DATA RECORDS |

Segment Open

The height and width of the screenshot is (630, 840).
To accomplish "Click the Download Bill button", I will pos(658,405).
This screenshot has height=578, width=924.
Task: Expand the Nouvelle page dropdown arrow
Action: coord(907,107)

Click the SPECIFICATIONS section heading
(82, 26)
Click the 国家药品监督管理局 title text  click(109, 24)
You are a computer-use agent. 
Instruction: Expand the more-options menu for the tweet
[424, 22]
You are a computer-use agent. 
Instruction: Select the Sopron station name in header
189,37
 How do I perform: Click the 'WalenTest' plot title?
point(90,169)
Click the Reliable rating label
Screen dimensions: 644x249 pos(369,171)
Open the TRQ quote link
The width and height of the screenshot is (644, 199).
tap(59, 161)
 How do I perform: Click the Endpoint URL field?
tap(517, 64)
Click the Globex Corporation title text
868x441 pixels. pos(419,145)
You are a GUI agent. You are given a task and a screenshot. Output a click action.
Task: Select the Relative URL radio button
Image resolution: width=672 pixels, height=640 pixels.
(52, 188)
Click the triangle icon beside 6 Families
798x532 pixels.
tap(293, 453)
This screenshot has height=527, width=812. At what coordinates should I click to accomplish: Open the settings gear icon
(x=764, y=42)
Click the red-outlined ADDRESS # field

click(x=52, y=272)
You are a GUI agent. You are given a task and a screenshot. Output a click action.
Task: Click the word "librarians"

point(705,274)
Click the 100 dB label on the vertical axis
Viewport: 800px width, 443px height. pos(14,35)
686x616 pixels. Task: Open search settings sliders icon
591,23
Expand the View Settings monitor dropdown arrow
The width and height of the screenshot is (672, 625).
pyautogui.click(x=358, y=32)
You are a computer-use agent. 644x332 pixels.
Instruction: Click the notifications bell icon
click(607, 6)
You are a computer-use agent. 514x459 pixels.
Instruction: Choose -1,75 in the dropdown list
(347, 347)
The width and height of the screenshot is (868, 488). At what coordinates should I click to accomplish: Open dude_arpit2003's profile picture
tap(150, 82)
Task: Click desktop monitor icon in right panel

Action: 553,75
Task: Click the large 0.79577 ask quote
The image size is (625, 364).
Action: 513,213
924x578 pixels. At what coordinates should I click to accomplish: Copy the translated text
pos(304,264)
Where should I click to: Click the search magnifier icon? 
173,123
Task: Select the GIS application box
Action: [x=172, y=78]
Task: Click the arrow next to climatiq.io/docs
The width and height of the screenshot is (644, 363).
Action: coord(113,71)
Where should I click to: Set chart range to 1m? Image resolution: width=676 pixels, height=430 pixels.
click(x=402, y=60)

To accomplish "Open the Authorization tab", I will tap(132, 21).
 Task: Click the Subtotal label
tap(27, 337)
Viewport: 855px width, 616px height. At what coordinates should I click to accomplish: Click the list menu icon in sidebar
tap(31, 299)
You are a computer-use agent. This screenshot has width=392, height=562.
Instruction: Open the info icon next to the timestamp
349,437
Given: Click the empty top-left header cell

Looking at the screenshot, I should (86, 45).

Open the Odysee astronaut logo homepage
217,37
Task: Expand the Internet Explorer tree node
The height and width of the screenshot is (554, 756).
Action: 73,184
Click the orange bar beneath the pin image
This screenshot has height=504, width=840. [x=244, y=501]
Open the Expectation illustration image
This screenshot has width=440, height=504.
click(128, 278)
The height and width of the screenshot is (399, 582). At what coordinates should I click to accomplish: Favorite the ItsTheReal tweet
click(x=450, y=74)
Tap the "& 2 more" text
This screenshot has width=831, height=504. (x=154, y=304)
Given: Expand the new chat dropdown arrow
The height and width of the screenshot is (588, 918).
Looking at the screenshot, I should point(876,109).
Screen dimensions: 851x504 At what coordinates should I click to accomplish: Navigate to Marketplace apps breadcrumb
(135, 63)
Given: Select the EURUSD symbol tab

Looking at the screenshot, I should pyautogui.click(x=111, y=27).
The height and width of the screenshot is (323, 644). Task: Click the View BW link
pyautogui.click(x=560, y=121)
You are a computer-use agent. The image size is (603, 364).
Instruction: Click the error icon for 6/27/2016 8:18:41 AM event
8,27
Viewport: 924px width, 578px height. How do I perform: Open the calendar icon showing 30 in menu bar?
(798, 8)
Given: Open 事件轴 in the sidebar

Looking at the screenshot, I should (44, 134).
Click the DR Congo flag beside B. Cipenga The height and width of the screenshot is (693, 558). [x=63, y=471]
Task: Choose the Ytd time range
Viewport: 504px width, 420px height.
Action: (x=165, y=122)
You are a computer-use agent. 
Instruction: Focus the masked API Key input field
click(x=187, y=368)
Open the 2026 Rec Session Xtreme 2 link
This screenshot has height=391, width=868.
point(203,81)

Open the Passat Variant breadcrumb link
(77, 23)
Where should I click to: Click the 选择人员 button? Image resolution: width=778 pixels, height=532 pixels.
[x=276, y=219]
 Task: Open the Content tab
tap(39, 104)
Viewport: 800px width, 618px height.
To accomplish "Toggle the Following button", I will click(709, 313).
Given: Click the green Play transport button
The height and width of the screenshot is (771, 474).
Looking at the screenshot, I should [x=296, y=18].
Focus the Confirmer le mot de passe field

Segment Closed

EXERCISE OBJECTIVE |
Repeat the data in its entirety, word for word.

OUTPUT FOR THIS TASK |
The height and width of the screenshot is (630, 840).
To accomplish "Click the Download Bill button", I will pos(658,405).
This screenshot has height=578, width=924.
Task: Expand the Nouvelle page dropdown arrow
Action: coord(907,107)

Click the SPECIFICATIONS section heading
(82, 26)
Click the 国家药品监督管理局 title text  click(109, 24)
You are a computer-use agent. 
Instruction: Expand the more-options menu for the tweet
[424, 22]
You are a computer-use agent. 
Instruction: Select the Sopron station name in header
189,37
 How do I perform: Click the 'WalenTest' plot title?
point(90,169)
Click the Reliable rating label
Screen dimensions: 644x249 pos(369,171)
Open the TRQ quote link
The width and height of the screenshot is (644, 199).
tap(59, 161)
 How do I perform: Click the Endpoint URL field?
tap(517, 64)
Click the Globex Corporation title text
868x441 pixels. pos(419,145)
You are a GUI agent. You are given a task and a screenshot. Output a click action.
Task: Select the Relative URL radio button
Image resolution: width=672 pixels, height=640 pixels.
(52, 188)
Click the triangle icon beside 6 Families
798x532 pixels.
tap(293, 453)
This screenshot has height=527, width=812. At what coordinates should I click to accomplish: Open the settings gear icon
(x=764, y=42)
Click the red-outlined ADDRESS # field

click(x=52, y=272)
You are a GUI agent. You are given a task and a screenshot. Output a click action.
Task: Click the word "librarians"

point(705,274)
Click the 100 dB label on the vertical axis
Viewport: 800px width, 443px height. pos(14,35)
686x616 pixels. Task: Open search settings sliders icon
591,23
Expand the View Settings monitor dropdown arrow
The width and height of the screenshot is (672, 625).
pyautogui.click(x=358, y=32)
You are a computer-use agent. 644x332 pixels.
Instruction: Click the notifications bell icon
click(607, 6)
You are a computer-use agent. 514x459 pixels.
Instruction: Choose -1,75 in the dropdown list
(347, 347)
The width and height of the screenshot is (868, 488). At what coordinates should I click to accomplish: Open dude_arpit2003's profile picture
tap(150, 82)
Task: Click desktop monitor icon in right panel

Action: 553,75
Task: Click the large 0.79577 ask quote
The image size is (625, 364).
Action: 513,213
924x578 pixels. At what coordinates should I click to accomplish: Copy the translated text
pos(304,264)
Where should I click to: Click the search magnifier icon? 
173,123
Task: Select the GIS application box
Action: [x=172, y=78]
Task: Click the arrow next to climatiq.io/docs
The width and height of the screenshot is (644, 363).
Action: coord(113,71)
Where should I click to: Set chart range to 1m? Image resolution: width=676 pixels, height=430 pixels.
click(x=402, y=60)

To accomplish "Open the Authorization tab", I will tap(132, 21).
 Task: Click the Subtotal label
tap(27, 337)
Viewport: 855px width, 616px height. At what coordinates should I click to accomplish: Click the list menu icon in sidebar
tap(31, 299)
You are a computer-use agent. This screenshot has width=392, height=562.
Instruction: Open the info icon next to the timestamp
349,437
Given: Click the empty top-left header cell

Looking at the screenshot, I should (86, 45).

Open the Odysee astronaut logo homepage
217,37
Task: Expand the Internet Explorer tree node
The height and width of the screenshot is (554, 756).
Action: 73,184
Click the orange bar beneath the pin image
This screenshot has height=504, width=840. [x=244, y=501]
Open the Expectation illustration image
This screenshot has width=440, height=504.
click(128, 278)
The height and width of the screenshot is (399, 582). At what coordinates should I click to accomplish: Favorite the ItsTheReal tweet
click(x=450, y=74)
Tap the "& 2 more" text
This screenshot has width=831, height=504. (x=154, y=304)
Given: Expand the new chat dropdown arrow
The height and width of the screenshot is (588, 918).
Looking at the screenshot, I should point(876,109).
Screen dimensions: 851x504 At what coordinates should I click to accomplish: Navigate to Marketplace apps breadcrumb
(135, 63)
Given: Select the EURUSD symbol tab

Looking at the screenshot, I should pyautogui.click(x=111, y=27).
The height and width of the screenshot is (323, 644). Task: Click the View BW link
pyautogui.click(x=560, y=121)
You are a computer-use agent. The image size is (603, 364).
Instruction: Click the error icon for 6/27/2016 8:18:41 AM event
8,27
Viewport: 924px width, 578px height. How do I perform: Open the calendar icon showing 30 in menu bar?
(798, 8)
Given: Open 事件轴 in the sidebar

Looking at the screenshot, I should (44, 134).
Click the DR Congo flag beside B. Cipenga The height and width of the screenshot is (693, 558). [x=63, y=471]
Task: Choose the Ytd time range
Viewport: 504px width, 420px height.
Action: (x=165, y=122)
You are a computer-use agent. 
Instruction: Focus the masked API Key input field
click(x=187, y=368)
Open the 2026 Rec Session Xtreme 2 link
This screenshot has height=391, width=868.
point(203,81)

Open the Passat Variant breadcrumb link
(77, 23)
Where should I click to: Click the 选择人员 button? Image resolution: width=778 pixels, height=532 pixels.
[x=276, y=219]
 Task: Open the Content tab
tap(39, 104)
Viewport: 800px width, 618px height.
To accomplish "Toggle the Following button", I will click(709, 313).
Given: Click the green Play transport button
The height and width of the screenshot is (771, 474).
Looking at the screenshot, I should [x=296, y=18].
Focus the Confirmer le mot de passe field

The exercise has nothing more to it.